St Mary’s Catholic Primary School in Wimbledon, southwest London had an incident where one of its five-year-old students called another’s shoes “gay.” They brought in a gay rights group to teach students at the school some techniques to deal with anti-gay bullying.
Sarah Crouch, the head teacher, was approached by one of the supervisors at the school who reported the incident and from there Crouch decided that the situation needed to be handled immediately.
Crouch reached out to gay rights group Stonewall, who gives teachers, parents and young people resources and workshops on how to handle such situations.
The training took place back in September and was given the okay by all but one of the governors, and received the approval of Roman Catholic Archdiocese of Southwark. According to the school, the training was a success and St. Mary’s Primary is now the first and only Catholic elementary school in the country to be listed as a Stonewall “Primary School Champion” of gay equality.
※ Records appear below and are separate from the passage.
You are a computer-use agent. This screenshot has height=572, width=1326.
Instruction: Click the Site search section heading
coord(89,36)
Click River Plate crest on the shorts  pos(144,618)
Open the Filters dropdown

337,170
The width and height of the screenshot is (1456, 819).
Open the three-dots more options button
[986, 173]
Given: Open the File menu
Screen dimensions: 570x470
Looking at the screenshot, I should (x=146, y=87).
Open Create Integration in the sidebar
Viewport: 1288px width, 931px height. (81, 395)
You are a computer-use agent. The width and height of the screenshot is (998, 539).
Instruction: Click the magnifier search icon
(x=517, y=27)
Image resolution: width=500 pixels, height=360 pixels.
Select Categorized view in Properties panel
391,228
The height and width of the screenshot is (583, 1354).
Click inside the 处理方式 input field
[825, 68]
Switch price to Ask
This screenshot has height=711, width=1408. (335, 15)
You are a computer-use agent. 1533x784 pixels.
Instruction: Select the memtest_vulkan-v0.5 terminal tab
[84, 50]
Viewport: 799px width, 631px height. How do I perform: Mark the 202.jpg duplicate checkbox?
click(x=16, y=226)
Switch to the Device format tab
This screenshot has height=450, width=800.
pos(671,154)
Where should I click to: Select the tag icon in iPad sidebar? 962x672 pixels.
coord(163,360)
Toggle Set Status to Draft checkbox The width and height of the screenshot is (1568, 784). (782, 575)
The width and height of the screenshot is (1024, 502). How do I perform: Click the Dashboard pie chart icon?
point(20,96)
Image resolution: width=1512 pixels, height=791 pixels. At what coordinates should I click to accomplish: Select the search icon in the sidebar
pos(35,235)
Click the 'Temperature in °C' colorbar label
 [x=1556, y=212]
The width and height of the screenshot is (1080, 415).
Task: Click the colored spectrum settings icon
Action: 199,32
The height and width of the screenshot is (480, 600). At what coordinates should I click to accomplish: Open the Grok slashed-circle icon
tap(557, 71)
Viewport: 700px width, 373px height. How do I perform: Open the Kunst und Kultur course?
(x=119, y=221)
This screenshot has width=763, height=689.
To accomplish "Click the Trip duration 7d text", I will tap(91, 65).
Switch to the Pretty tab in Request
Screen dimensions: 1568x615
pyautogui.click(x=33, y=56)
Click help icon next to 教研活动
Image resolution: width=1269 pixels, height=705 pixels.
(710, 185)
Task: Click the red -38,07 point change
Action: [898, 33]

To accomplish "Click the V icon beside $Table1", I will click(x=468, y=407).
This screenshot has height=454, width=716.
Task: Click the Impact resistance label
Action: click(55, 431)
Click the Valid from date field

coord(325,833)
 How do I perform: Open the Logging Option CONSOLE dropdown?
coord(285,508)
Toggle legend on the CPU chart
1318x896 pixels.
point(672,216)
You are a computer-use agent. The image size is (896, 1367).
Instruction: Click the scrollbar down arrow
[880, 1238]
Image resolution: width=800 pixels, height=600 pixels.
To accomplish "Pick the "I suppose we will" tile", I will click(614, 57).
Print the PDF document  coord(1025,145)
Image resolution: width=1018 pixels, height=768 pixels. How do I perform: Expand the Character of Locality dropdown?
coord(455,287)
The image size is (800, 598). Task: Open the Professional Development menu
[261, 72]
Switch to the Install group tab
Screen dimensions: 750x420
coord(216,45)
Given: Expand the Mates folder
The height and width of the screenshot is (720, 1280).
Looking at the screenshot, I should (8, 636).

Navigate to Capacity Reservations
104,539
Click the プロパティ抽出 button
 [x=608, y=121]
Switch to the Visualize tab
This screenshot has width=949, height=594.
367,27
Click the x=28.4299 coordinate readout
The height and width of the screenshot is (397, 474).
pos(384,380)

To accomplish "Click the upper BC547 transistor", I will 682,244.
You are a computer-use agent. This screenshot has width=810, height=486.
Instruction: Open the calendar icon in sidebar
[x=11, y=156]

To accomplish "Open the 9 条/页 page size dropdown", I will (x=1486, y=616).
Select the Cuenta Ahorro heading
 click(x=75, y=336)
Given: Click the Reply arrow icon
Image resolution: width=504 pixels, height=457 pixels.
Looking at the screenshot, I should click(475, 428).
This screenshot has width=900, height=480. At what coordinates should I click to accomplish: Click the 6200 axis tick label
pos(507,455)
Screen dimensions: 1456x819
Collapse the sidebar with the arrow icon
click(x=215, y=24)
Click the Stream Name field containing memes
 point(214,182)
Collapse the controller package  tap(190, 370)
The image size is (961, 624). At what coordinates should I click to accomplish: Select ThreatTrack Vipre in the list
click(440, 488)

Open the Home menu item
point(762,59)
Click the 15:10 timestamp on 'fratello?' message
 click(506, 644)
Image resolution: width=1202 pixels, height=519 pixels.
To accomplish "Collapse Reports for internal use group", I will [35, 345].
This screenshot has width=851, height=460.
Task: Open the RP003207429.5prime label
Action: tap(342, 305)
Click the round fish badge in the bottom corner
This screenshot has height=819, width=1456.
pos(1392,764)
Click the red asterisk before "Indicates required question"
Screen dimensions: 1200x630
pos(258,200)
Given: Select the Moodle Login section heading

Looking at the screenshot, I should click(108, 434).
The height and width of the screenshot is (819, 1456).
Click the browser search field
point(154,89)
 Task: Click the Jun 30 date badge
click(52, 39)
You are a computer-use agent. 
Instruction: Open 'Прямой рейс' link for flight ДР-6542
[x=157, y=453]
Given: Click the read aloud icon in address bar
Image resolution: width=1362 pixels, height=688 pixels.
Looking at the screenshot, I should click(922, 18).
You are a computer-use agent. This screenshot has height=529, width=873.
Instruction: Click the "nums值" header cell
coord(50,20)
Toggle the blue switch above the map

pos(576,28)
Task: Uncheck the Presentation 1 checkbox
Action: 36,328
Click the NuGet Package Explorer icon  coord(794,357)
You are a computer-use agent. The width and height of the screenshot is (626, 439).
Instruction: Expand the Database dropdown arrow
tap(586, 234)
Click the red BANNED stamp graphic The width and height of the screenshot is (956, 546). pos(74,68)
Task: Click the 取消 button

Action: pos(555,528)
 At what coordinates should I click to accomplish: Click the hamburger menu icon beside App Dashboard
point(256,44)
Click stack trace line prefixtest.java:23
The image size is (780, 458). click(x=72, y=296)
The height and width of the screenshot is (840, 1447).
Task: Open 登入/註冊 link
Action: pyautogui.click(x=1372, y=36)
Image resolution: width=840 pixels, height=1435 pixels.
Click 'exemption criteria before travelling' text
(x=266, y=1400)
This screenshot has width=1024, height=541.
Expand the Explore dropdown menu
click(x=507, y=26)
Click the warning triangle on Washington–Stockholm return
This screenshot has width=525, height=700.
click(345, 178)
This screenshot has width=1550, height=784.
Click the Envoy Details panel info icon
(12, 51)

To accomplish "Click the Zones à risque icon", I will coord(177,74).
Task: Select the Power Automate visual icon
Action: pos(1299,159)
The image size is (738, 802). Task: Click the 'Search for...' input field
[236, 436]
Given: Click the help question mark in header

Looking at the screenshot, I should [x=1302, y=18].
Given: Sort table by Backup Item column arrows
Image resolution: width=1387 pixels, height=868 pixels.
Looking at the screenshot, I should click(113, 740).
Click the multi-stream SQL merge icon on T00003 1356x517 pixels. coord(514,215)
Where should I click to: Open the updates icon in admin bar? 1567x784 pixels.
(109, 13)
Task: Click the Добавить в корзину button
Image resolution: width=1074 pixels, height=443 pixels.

Stonewall taught the students a message of love and equality by showing them that actions such as calling someone gay in a mean way was bad, and that same-sex families were the same as heterosexual families.
Unfortunately, the workshops didn’t go over too well with some of family campaigners, who not only disapproved but were angry by the mandatory training the children had to attend. Antonia Tully, national coordinator of the Safe at School campaign, is one of the people outraged by Stonewall coming into a Catholic school.
“If a primary school takes on Stonewall’s agenda, young children will be exposed to homosexual issues which they are too young to understand properly,” Tully told The Telegraph newspaper. “Parents expect a school to provide an education, not subject their children to gay propaganda.”
Stonewall and St. Mary’s stand by their plan to continue teachigh their children about the negative reprecussions of bullying.